Mastodon becoming a US entity with a neoliberal board of directors and the goal of growth über alles is the issue here folks, not whether Eugen and company are compensated for their work. Of course they should be and well too. Or is that a privilege reserved only for the mediocre yes-people at the Googles and the Facebooks of the world?
Here’s a longer thread I wrote elsewhere. (1/7)
@aral Very specifically, this is a German, not an EU, fuck-up. The German tax codes defines a very narrow, and very 1950ies view of what's a charitable cause and the Federal ministry of finances has not been moving on this point at all. Notably, other charities with political intent had their previously granted status removed (check Campact for instance).

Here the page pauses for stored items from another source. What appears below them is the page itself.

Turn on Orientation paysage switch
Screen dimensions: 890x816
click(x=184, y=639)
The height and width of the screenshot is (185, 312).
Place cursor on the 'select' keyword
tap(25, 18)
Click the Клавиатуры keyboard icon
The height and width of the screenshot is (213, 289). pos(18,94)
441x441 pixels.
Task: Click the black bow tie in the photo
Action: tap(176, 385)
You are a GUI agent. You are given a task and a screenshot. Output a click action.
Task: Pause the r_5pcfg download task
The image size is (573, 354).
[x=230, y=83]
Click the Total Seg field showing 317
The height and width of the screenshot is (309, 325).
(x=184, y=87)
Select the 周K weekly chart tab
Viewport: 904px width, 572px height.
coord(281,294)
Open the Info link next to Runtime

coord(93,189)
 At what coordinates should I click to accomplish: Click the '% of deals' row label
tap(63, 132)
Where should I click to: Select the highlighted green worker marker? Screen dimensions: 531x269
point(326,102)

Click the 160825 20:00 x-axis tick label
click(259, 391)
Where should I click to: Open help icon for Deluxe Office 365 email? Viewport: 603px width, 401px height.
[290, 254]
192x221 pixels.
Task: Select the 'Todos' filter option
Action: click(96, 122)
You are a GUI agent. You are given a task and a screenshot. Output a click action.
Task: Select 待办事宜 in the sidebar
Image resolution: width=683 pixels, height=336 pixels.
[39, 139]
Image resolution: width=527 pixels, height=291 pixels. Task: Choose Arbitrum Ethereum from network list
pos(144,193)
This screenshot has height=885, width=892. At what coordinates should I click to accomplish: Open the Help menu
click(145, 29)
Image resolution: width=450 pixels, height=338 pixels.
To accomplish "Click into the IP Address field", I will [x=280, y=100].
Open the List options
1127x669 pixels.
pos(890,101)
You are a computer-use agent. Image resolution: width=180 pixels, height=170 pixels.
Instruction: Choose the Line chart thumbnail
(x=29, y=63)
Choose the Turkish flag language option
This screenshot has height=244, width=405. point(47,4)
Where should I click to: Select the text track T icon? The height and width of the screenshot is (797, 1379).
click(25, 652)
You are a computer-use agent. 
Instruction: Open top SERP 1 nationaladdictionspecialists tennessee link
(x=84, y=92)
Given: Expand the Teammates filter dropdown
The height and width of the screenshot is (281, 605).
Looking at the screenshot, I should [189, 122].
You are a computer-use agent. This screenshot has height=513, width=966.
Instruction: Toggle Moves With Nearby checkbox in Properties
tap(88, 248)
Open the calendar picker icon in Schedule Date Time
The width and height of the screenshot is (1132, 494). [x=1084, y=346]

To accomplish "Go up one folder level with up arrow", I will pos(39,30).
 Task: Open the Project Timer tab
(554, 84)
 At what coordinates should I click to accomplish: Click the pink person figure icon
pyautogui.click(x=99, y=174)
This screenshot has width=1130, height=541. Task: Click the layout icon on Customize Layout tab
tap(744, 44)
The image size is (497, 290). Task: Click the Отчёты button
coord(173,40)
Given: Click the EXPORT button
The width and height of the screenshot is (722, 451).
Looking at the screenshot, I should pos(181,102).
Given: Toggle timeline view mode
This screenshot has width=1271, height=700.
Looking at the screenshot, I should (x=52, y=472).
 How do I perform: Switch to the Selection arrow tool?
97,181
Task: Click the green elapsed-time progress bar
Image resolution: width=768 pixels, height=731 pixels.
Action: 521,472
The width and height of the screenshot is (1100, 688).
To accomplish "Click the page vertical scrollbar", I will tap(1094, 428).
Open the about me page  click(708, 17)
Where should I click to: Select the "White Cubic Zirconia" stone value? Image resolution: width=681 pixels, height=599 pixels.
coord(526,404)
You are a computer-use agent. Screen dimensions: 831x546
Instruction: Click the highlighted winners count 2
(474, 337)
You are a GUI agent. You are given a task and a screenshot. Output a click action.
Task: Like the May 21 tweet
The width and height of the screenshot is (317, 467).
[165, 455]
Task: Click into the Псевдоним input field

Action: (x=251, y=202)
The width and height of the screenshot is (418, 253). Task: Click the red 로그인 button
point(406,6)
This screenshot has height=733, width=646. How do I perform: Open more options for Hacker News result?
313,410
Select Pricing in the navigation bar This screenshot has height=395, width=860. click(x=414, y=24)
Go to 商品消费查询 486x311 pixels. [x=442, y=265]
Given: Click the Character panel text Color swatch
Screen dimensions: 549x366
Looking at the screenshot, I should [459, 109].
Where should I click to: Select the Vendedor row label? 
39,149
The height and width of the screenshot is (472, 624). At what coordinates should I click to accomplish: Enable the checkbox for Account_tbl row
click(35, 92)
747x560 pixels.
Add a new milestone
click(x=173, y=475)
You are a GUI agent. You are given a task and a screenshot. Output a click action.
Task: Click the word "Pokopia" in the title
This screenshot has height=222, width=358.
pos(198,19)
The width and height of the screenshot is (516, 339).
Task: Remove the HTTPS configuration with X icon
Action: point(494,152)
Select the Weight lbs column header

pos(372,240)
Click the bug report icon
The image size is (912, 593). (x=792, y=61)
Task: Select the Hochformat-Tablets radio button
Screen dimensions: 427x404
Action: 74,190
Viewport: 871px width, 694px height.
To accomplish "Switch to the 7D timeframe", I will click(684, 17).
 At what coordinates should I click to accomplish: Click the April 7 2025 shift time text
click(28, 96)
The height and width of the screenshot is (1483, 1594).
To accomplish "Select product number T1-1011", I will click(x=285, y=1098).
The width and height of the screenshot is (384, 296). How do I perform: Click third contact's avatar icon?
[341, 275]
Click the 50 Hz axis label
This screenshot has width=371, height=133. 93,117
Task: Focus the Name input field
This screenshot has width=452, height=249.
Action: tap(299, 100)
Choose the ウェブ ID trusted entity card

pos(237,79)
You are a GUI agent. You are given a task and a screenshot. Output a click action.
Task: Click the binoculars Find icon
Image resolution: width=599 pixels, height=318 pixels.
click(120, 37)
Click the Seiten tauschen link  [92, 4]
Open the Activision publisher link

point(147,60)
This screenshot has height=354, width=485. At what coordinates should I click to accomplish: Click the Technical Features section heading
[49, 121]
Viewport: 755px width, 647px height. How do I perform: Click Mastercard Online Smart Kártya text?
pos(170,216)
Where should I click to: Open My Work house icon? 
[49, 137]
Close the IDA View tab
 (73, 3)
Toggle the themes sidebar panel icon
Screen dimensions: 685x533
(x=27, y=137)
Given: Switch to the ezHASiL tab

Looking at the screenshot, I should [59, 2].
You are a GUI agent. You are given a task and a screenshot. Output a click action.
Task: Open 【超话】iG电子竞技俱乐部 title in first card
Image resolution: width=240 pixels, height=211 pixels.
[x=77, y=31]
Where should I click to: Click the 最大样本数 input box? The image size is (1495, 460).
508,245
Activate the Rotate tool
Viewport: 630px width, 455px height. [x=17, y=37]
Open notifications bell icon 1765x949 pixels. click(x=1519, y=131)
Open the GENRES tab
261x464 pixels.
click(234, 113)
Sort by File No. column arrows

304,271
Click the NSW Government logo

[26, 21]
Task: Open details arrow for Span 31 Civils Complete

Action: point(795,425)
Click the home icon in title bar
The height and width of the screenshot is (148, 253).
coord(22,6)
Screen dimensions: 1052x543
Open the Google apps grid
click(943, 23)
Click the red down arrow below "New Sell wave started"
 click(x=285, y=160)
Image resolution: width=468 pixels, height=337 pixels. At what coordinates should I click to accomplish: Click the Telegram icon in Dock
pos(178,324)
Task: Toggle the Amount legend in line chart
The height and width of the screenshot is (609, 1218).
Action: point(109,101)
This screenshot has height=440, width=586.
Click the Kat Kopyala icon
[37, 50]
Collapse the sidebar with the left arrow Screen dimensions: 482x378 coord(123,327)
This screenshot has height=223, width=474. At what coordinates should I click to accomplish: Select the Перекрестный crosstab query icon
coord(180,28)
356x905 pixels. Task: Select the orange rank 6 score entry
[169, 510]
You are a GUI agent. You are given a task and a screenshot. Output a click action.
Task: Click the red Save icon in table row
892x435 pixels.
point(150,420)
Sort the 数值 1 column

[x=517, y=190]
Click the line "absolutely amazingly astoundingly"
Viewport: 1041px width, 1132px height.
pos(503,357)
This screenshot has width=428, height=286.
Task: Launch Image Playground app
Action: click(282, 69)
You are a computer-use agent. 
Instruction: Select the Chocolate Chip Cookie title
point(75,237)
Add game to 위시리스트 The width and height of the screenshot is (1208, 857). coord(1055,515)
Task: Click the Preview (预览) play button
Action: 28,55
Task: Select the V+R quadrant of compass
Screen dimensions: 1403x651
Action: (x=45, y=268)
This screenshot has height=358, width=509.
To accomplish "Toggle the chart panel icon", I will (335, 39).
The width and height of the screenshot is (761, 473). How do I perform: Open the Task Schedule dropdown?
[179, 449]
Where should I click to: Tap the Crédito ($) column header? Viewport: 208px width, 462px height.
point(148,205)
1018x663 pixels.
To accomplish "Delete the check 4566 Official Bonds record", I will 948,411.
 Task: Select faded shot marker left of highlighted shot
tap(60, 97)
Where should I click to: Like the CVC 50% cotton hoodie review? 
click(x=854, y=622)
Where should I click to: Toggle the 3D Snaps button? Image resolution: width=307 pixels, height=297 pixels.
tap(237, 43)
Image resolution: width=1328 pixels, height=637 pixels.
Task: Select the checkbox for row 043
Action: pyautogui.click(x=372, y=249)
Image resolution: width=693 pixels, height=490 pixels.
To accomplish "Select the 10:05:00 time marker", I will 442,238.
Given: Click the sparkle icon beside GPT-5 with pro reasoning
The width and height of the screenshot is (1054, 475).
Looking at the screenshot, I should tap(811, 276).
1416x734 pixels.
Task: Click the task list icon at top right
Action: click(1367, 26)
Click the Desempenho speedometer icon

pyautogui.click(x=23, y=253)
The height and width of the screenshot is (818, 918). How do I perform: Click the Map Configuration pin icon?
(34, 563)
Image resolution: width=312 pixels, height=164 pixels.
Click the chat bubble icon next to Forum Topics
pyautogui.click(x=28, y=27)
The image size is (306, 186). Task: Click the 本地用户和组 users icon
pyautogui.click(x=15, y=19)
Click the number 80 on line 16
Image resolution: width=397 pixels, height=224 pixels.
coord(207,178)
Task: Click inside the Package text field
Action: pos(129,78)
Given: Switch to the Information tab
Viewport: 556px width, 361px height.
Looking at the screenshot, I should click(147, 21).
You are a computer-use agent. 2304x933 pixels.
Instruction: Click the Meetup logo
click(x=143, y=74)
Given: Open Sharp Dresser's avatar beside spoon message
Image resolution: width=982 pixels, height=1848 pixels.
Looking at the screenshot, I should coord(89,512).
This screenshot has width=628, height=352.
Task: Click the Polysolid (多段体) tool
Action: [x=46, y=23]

There's another big issue with this in general, and *that's* an EU issue: There is no way to set up an EU-wide charitable cause entity. So you'd have to run 27 entities to get tax deductability (is this a word?) in the entire EU.
While it's sad to read this, it's absolutely understandable that they took this step. The implications ... yeah, yet another Mozilla or Wikipedia foundation with questionable priorities decoupled from the actual project.
But please bash the German government and only then the EU ;-)
@aral No, tbh, that's not how that should work imho either.
They way it *should* work is for now adding FOSS to the list of charitable causes unter §52 Abgabenordnung. Then work toward a European charitable entity (we already have the SE), say a Fundatio Europaea or (FE). The only reason we don't have this yet, is because it was not pushed as much as the corporate SE. Once that's there, all EU member states can extend their regulations on tax reductions for charitable causes to include FEs; and the EU could, where it's actually collecting taxes (which are very few occasions), do so as well.
@cweickhmann Yes, sadly, you’re right. It’s how it should work.